## [YOUR TASKS]
**A)** From the Docker aliases post, extract the passage starting at "Setup Aliases for" and ending at "available to use.".
**B)** Answer these questions using the Docker aliases post:
(i) What letter does every alias begin with?
(ii) What file should the alias list be appended to?
(iii) On what date was the post published?

## [EXTRACTED TEXT]
=== Section Start ===
Friday, 9 August 2019

Setup Aliases for Docker


While working on Docker in day to day work I realized that it's little difficult to remember each command which is required to work on docker container so I have started to build my docker alias command list.

I have tried to use minimum no of characters in alias command with a hint of command and every alias start with letter 'd' so that it can be easily maintained when managing multiple alias for different tools.

Create a bashrc file if not exist or append below alias list in you bashrc and set this in your user profile so that when you login on terminal, all the aliases will be available to use.
=== Section End ===
## [STUDY MATERIAL]
=== Section Start ===
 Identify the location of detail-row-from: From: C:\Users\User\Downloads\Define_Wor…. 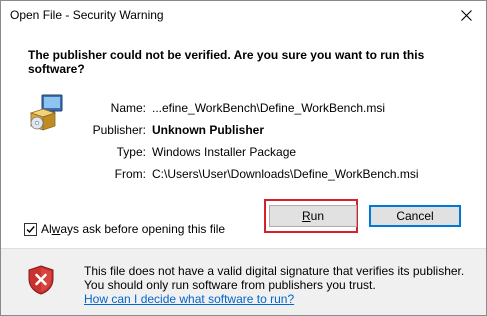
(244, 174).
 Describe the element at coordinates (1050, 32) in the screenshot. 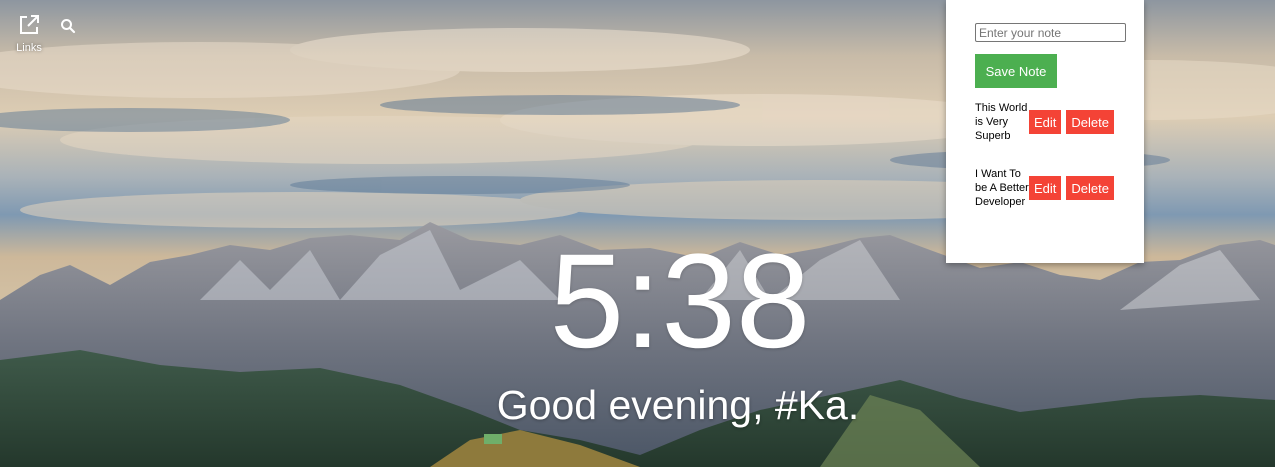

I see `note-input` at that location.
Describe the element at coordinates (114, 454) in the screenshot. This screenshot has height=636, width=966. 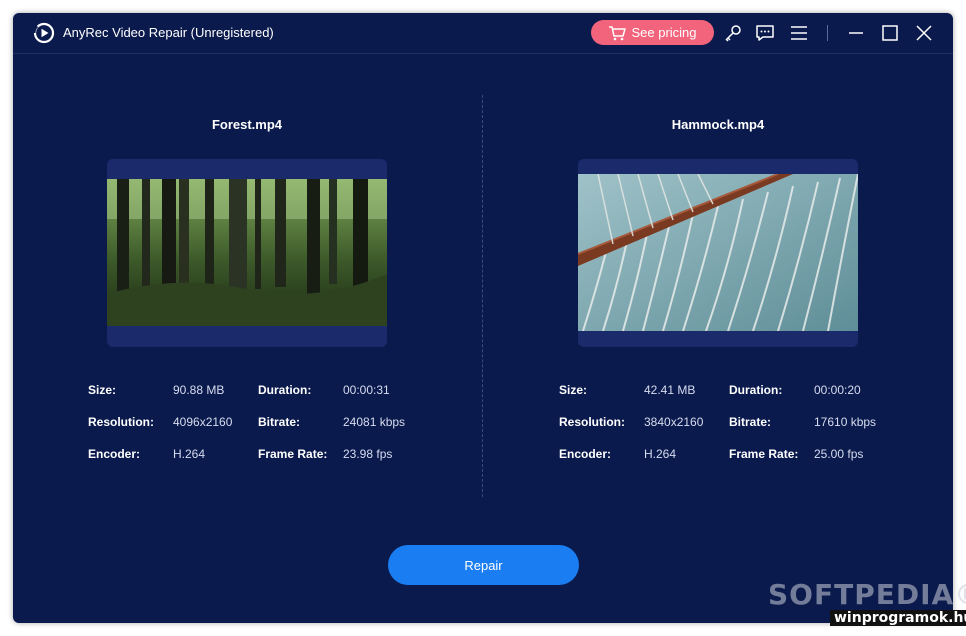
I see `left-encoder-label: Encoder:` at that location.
=== Section End ===
## [ANSWER SET]
**A)**
Setup Aliases for Docker


While working on Docker in day to day work I realized that it's little difficult to remember each command which is required to work on docker container so I have started to build my docker alias command list.

I have tried to use minimum no of characters in alias command with a hint of command and every alias start with letter 'd' so that it can be easily maintained when managing multiple alias for different tools.

Create a bashrc file if not exist or append below alias list in you bashrc and set this in your user profile so that when you login on terminal, all the aliases will be available to use.

**B)**
(i) The letter 'd'.
(ii) The bashrc file.
(iii) Friday, 9 August 2019.